Nonostante il pressing europeo, delle soluzioni per uscire da Quota 100 se ne parlerà probabilmente in autunno in occasione della legge di Bilancio. Viste alcune imminenti modifiche settoriali in funzione dello sblocco dei licenziamenti, vale però la pena di cominciare a parlarne ora, ancorché sarebbe stato meglio conoscere oggi le regole per il prossimo anno. Va detto subito che la prossima revisione, sia di Quota 100 sia di alcune parti della legge Fornero, dovrebbe garantire almeno per i prossimi dieci anni una “pace pensionistica”, una certezza delle regole senza ulteriori modifiche risolvendo almeno le due questioni principali. Primo: garantire un minimo di flessibilità in uscita dal mercato del lavoro anche in vista della inevitabile fase di ristrutturazioni aziendali post Covid. Secondo: consentire ai giovani, i contributivi puri che hanno iniziato a lavorare dopo il 31/12/1995, di avere le stesse regole e gli stessi requisiti di accesso alla pensione degli altri lavoratori, comprese le prestazioni di integrazione al trattamento minimo evitando la non condivisibile soluzione della cosiddetta “pensione di garanzia”.

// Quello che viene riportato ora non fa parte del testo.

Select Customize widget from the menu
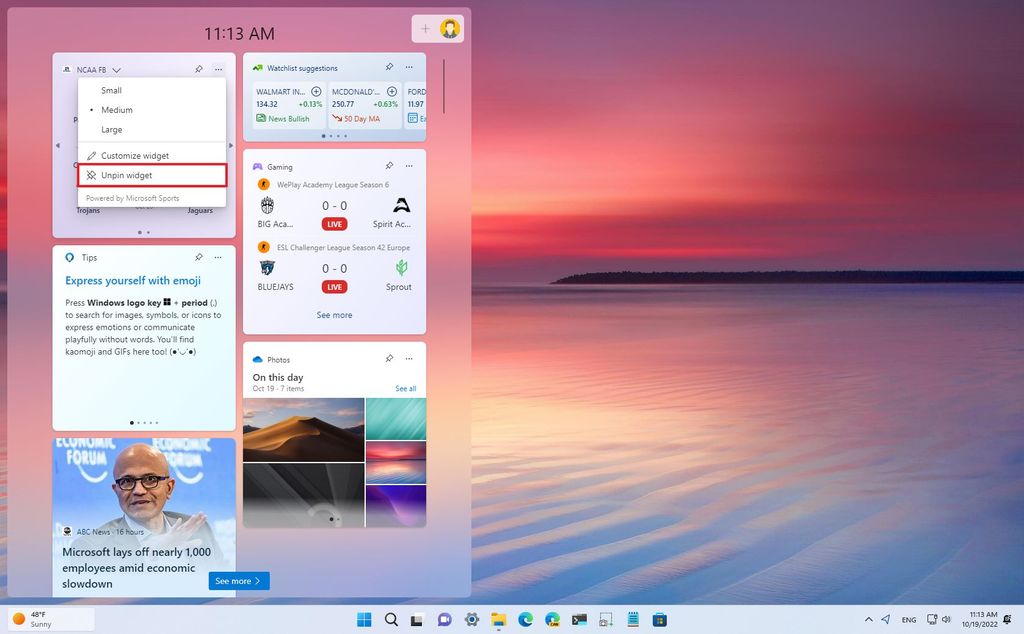This screenshot has height=634, width=1024. click(x=134, y=155)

È però il primo punto che qui preme chiarire, cioè l’uscita flessibile verso la pensione introdotta con la legge Dini del 1995 accanto al metodo di calcolo contributivo, progettato proprio per garantire questa flessibilità: chi esce prima avrà una pensione più bassa perché ne beneficerà per più anni, viceversa chi esce con età maggiori percepirà prestazioni più elevate perché ne beneficerà per meno anni in quanto la pensione è calcolata sia in base ai contributi versati sia all’aspettativa di vita al momento del pensionamento.
Per contratti di espansione e fondi esubero l’anticipo è di 5 anni rispetto ai requisiti di pensionamento standard, quindi già oggi si può accedere a questa forma di “prepensionamento” con 37 anni e 10 mesi per i maschi e 36 anni e 10 mesi per le donne indipendentemente dall’età anagrafica: quindi, con 60 anni, una quota 97/98 oppure, con 62 anni di età e 20 di contributi, una quota 82; in media, dunque, con quota 97/100 e con una soglia ancora più bassa con l’isopensione.

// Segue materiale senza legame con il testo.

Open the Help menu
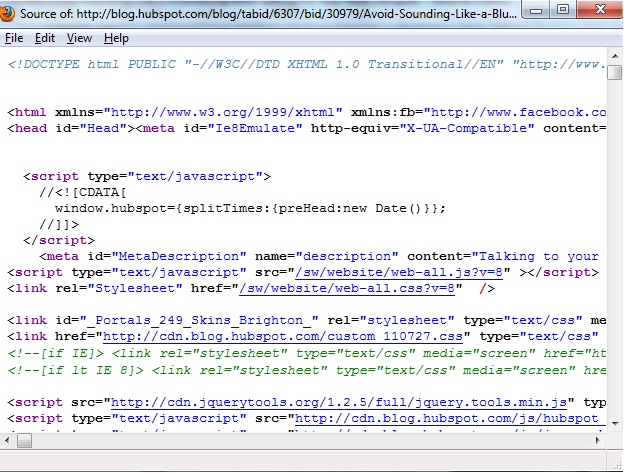624x473 pixels. coord(116,38)
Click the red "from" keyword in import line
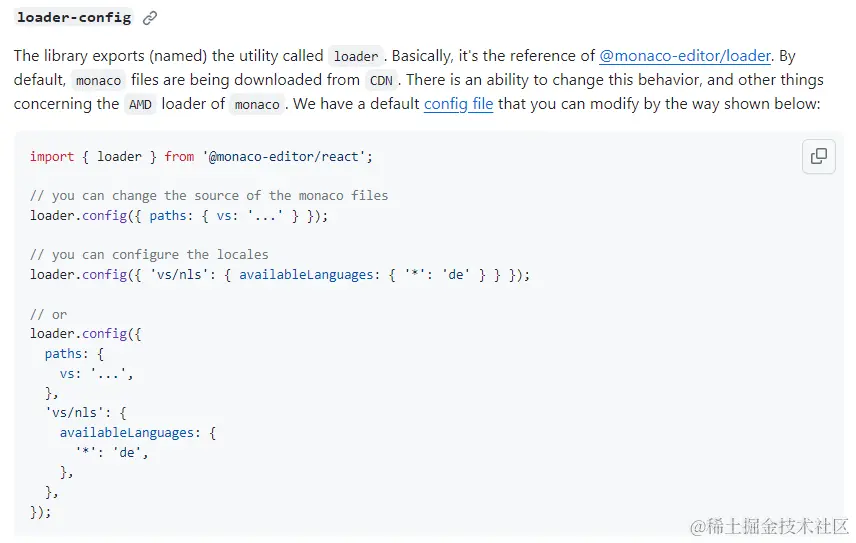Image resolution: width=856 pixels, height=543 pixels. [179, 157]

Si può però prevedere anche qualche ulteriore forma di flessibilità tipo Quota 102 (64 anni di età con 38 di contributi di cui almeno 36 effettivi) ma non certo i 62 anni con 20 di contribuzione a carico dello Stato o un profluvio di misure come Ape Sociale o lavori gravosi che creano pesanti squilibri nei conti pubblici e debiti a carico delle giovani generazioni.

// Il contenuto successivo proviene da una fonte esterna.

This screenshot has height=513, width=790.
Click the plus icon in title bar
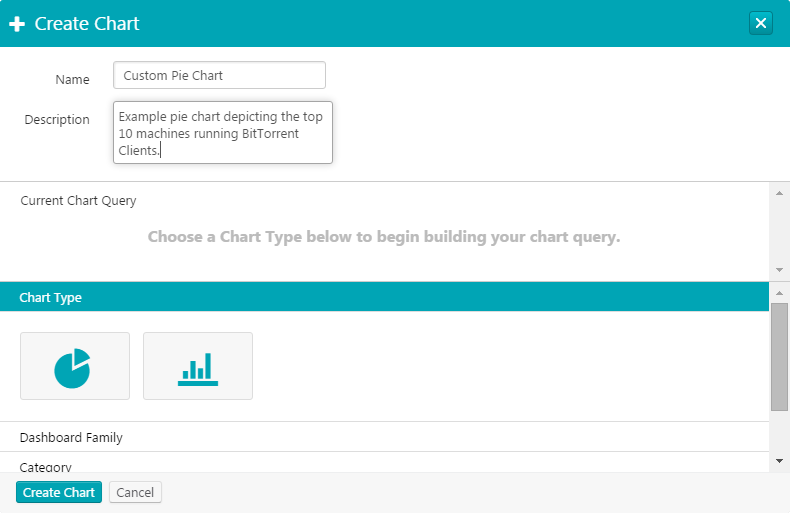17,24
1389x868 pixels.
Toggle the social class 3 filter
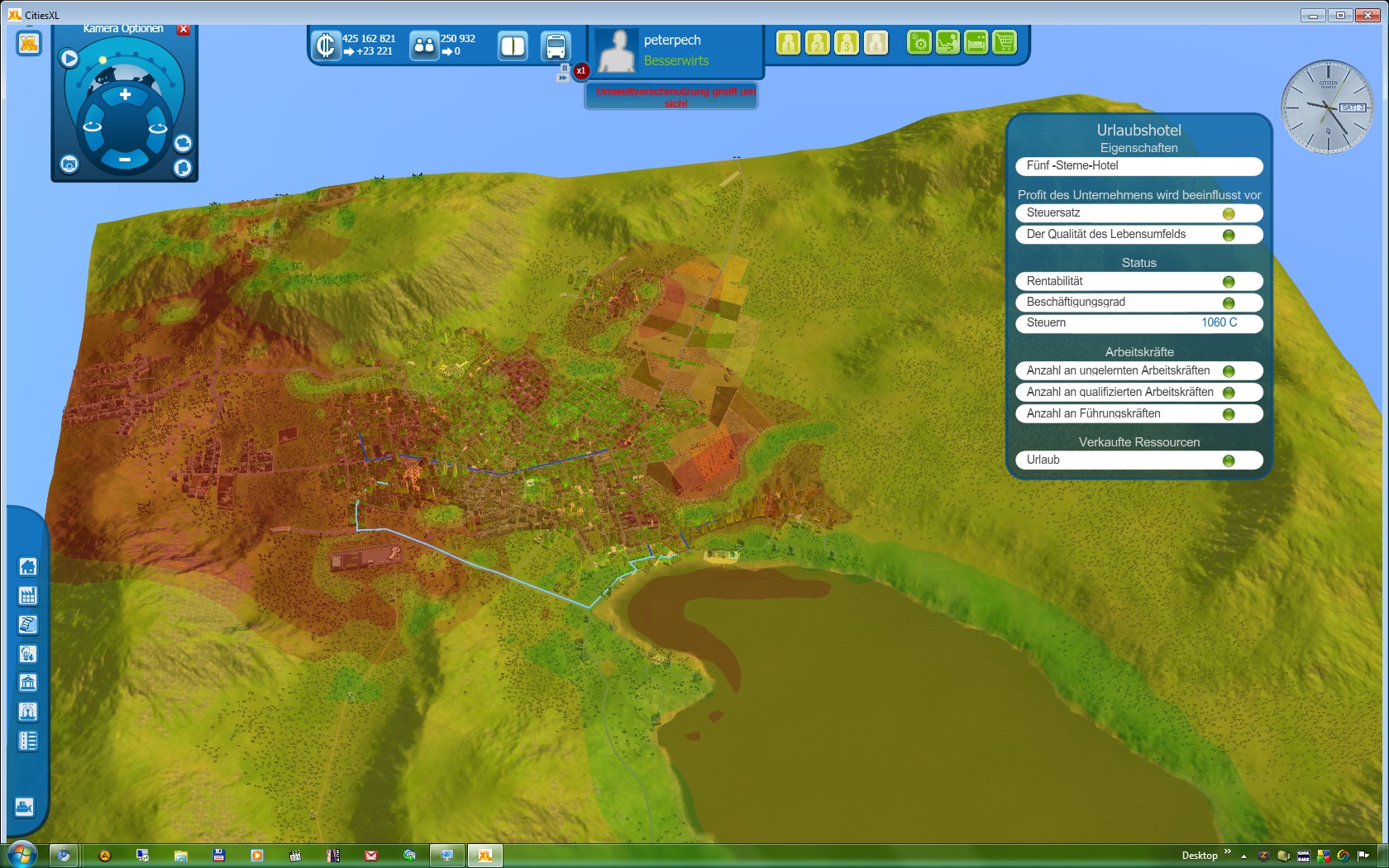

Molto spesso i lavoratori sono più preparati dei loro rappresentanti politici e sindacali: ricordate il Tfr in busta paga? Alla proposta non aderì nessuno. Quota 100 ha avuto poco successo perché il 90% dei potenziali pensionati ha la prestazione calcolata per almeno il 65% con il metodo di calcolo contributivo; a 62 anni significa una riduzione permanente del 10%, per cui chi può resta almeno fino ai 64/65 anni. Se lavorando si guadagna 100, con la pensione a 67 anni e 37 di contributi si ottiene circa il 73% mentre con Quota 100 a 62 anni non si va oltre il 63%.
Come si vede, indipendentemente dalla scadenza di Quota 100 ci sono già oggi molte possibilità di uscita anticipata; un maggior utilizzo dei fondi bilaterali alimentati già oggi da una contribuzione intorno allo 0,32% della retribuzione lorda (un terzo a carico dei lavoratori) più altre contribuzioni già fissate dai contratti collettivi, risolverebbe le necessità delle imprese di ristrutturazione dei processi produttivi e garantirebbe, dopo la fine del blocco dei licenziamenti, un “paracadute” per i lavoratori non più reimpiegabili assorbendo le causali ex Ape Sociale e garantendo a 67 anni una pensione decorosa senza costi per la collettività anzi restituendo il beneficio ricevuto con almeno 2 giorni di lavori socialmente utili.